◆ **Aim**: Copy the following entries verbatim, line for line.

╭──

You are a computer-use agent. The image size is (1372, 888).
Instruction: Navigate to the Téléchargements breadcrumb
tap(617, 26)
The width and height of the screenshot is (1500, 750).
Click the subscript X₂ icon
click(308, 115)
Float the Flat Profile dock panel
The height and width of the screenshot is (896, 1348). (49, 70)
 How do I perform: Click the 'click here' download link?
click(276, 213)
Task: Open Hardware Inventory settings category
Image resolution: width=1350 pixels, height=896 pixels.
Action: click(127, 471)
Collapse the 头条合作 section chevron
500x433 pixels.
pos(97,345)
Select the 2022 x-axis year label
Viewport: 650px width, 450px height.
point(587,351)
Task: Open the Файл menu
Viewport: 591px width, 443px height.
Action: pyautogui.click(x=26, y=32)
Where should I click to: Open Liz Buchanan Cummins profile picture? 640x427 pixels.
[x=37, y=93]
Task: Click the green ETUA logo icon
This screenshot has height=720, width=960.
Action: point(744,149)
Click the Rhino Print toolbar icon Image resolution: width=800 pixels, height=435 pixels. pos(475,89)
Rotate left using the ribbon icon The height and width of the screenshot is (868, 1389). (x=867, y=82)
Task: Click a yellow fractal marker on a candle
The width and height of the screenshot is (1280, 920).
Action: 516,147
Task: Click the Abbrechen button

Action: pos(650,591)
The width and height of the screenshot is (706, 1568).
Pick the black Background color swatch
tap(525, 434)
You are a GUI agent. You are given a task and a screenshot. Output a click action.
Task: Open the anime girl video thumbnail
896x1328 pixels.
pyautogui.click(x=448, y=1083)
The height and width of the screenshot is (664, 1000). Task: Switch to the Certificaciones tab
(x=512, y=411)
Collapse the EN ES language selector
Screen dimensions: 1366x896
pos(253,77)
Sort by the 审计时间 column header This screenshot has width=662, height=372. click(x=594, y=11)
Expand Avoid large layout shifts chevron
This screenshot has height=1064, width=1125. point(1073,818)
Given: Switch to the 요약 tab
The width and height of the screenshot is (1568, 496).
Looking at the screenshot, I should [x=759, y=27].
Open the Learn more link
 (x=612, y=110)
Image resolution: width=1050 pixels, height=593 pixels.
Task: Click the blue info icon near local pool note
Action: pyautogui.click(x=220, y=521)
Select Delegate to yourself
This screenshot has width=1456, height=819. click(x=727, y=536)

╰──

◆ **Solution to the exercise**:
You are a computer-use agent. The image size is (1372, 888).
Instruction: Navigate to the Téléchargements breadcrumb
tap(617, 26)
The width and height of the screenshot is (1500, 750).
Click the subscript X₂ icon
click(308, 115)
Float the Flat Profile dock panel
The height and width of the screenshot is (896, 1348). (49, 70)
 How do I perform: Click the 'click here' download link?
click(276, 213)
Task: Open Hardware Inventory settings category
Image resolution: width=1350 pixels, height=896 pixels.
Action: click(127, 471)
Collapse the 头条合作 section chevron
500x433 pixels.
pos(97,345)
Select the 2022 x-axis year label
Viewport: 650px width, 450px height.
point(587,351)
Task: Open the Файл menu
Viewport: 591px width, 443px height.
Action: pyautogui.click(x=26, y=32)
Where should I click to: Open Liz Buchanan Cummins profile picture? 640x427 pixels.
[x=37, y=93]
Task: Click the green ETUA logo icon
This screenshot has height=720, width=960.
Action: point(744,149)
Click the Rhino Print toolbar icon Image resolution: width=800 pixels, height=435 pixels. pos(475,89)
Rotate left using the ribbon icon The height and width of the screenshot is (868, 1389). (x=867, y=82)
Task: Click a yellow fractal marker on a candle
The width and height of the screenshot is (1280, 920).
Action: 516,147
Task: Click the Abbrechen button

Action: pos(650,591)
The width and height of the screenshot is (706, 1568).
Pick the black Background color swatch
tap(525, 434)
You are a GUI agent. You are given a task and a screenshot. Output a click action.
Task: Open the anime girl video thumbnail
896x1328 pixels.
pyautogui.click(x=448, y=1083)
The height and width of the screenshot is (664, 1000). Task: Switch to the Certificaciones tab
(x=512, y=411)
Collapse the EN ES language selector
Screen dimensions: 1366x896
pos(253,77)
Sort by the 审计时间 column header This screenshot has width=662, height=372. click(x=594, y=11)
Expand Avoid large layout shifts chevron
This screenshot has height=1064, width=1125. point(1073,818)
Given: Switch to the 요약 tab
The width and height of the screenshot is (1568, 496).
Looking at the screenshot, I should [x=759, y=27].
Open the Learn more link
 (x=612, y=110)
Image resolution: width=1050 pixels, height=593 pixels.
Task: Click the blue info icon near local pool note
Action: pyautogui.click(x=220, y=521)
Select Delegate to yourself
This screenshot has width=1456, height=819. click(x=727, y=536)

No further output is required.